> [VORLIEGENDER TEXTAUSZUG]
--------------------

Das Buch "autoreverse" von Kai Thomas Geiger ist nun auch als Hörversion zu haben. Wir haben mit dem Autor und dem Sprecher Johannes Wördemann gesprochen - über die Entstehung des Hörbuchs, über Brotdosenwerfer und den Soundtrack der Jugend.

Stuttgart - Vor einigen Monaten hat Kai Thomas Geiger seinen ersten Roman veröffentlicht. "autoreverse" nennt er sich und handelt vom Erwachsenwerden in den Achtziger Jahren, von fünf Freunden in Stuttgart-Möhringen, von AC/DC und Queen, knatternden Mopeds und Lederjacken. Vor allem aber handelt die Coming-of-Age-Geschichte von Freundschaft und Loyalität. "Das ist mir erst später, als ich den Roman geschrieben hatte, richtig klar geworden", sagt Kai Thomas Geiger, der eigentlich als Texter und Gestalter Werbung für große Kunden entwirft.

--------------------

> [BEREITGESTELLTE DATEN]
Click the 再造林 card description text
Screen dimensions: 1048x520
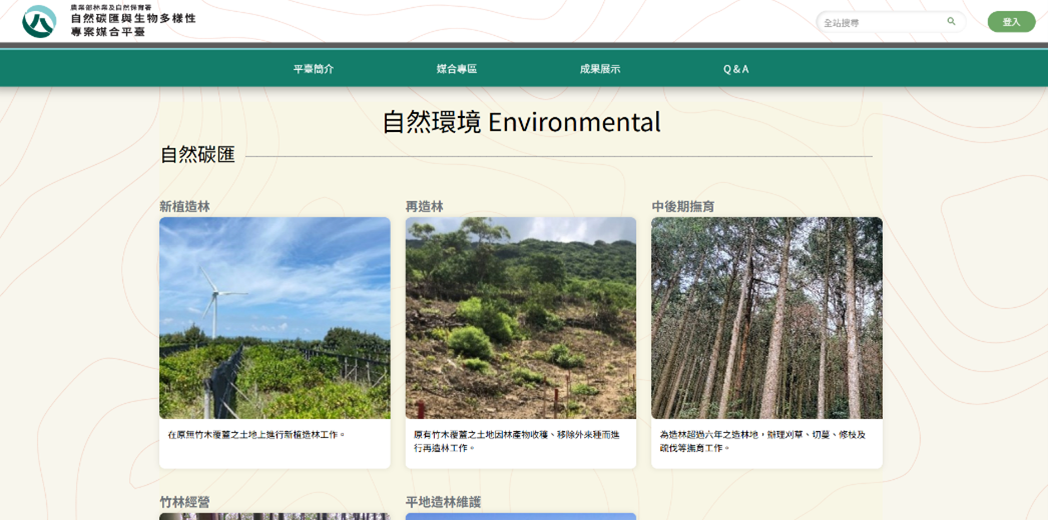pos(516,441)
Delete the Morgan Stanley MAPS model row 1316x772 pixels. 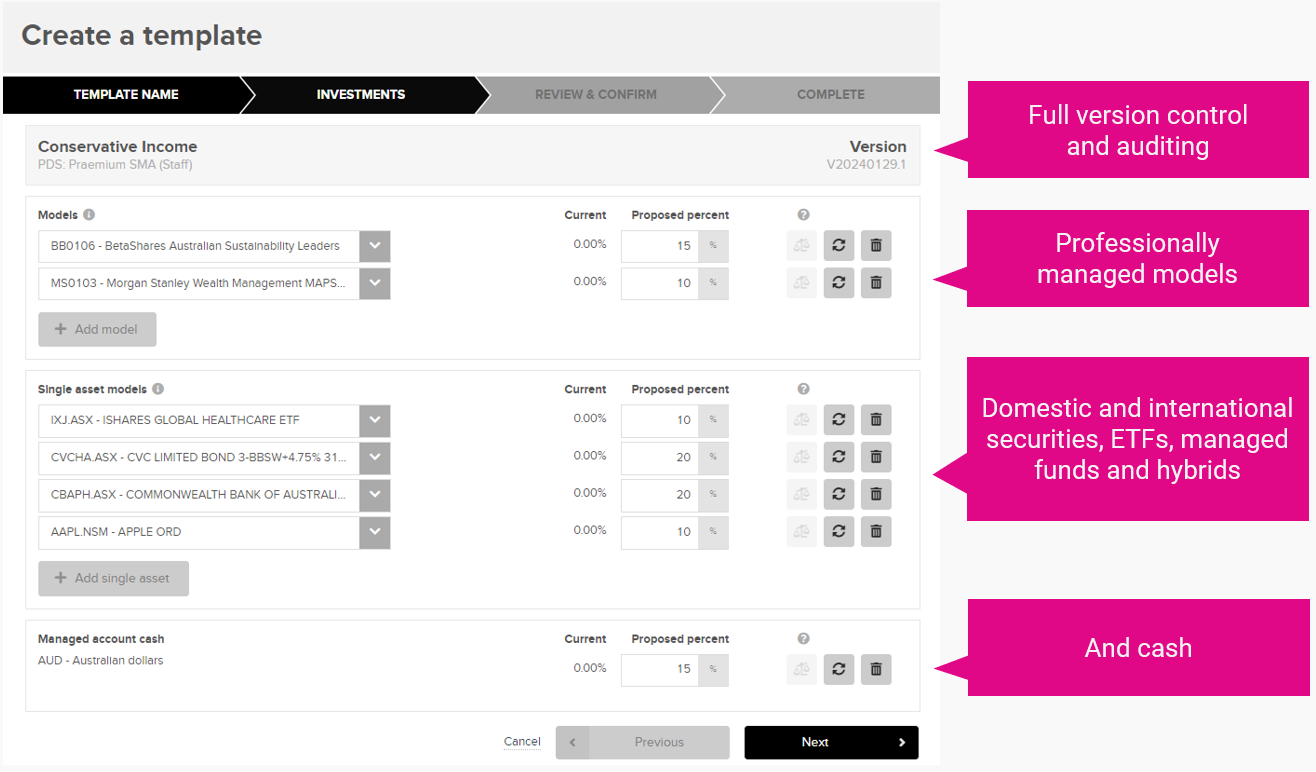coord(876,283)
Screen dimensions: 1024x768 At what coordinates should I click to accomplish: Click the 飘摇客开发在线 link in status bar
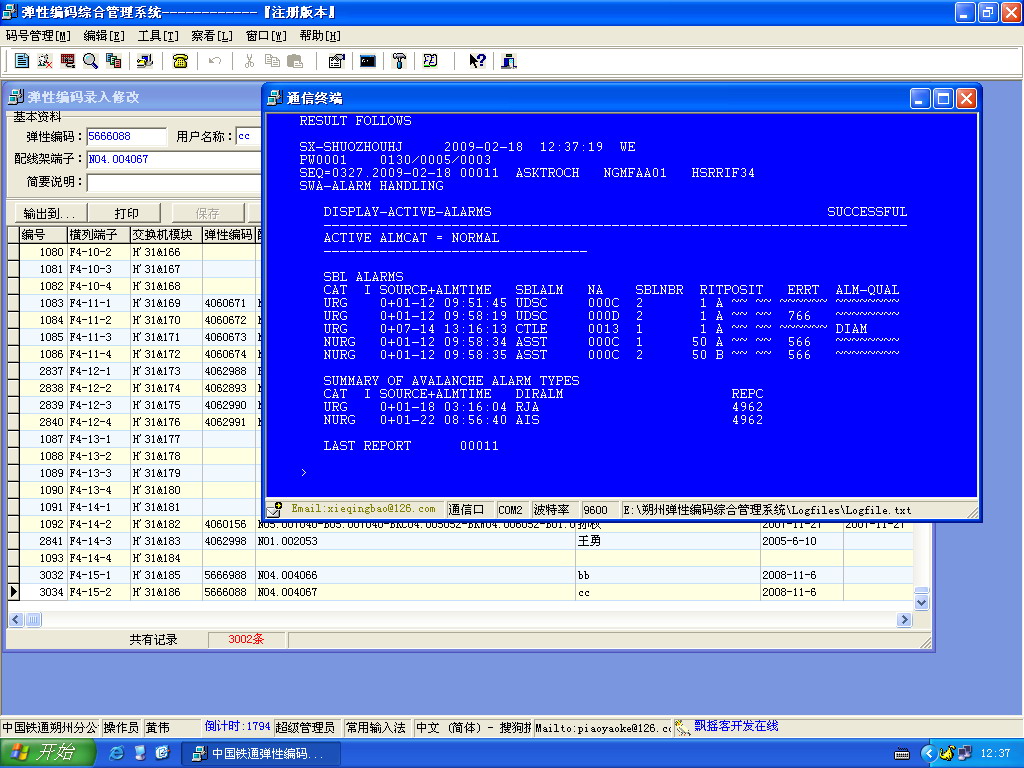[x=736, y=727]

--------------------

> [AUFGABE] Extrahieren Sie den Textauszug über das Hörbuch „autoreverse“ vollständig und wortgetreu. Die Daten stammen aus einer anderen Quelle als der Textauszug.

> [LÖSUNG]
Das Buch "autoreverse" von Kai Thomas Geiger ist nun auch als Hörversion zu haben. Wir haben mit dem Autor und dem Sprecher Johannes Wördemann gesprochen - über die Entstehung des Hörbuchs, über Brotdosenwerfer und den Soundtrack der Jugend.

Stuttgart - Vor einigen Monaten hat Kai Thomas Geiger seinen ersten Roman veröffentlicht. "autoreverse" nennt er sich und handelt vom Erwachsenwerden in den Achtziger Jahren, von fünf Freunden in Stuttgart-Möhringen, von AC/DC und Queen, knatternden Mopeds und Lederjacken. Vor allem aber handelt die Coming-of-Age-Geschichte von Freundschaft und Loyalität. "Das ist mir erst später, als ich den Roman geschrieben hatte, richtig klar geworden", sagt Kai Thomas Geiger, der eigentlich als Texter und Gestalter Werbung für große Kunden entwirft.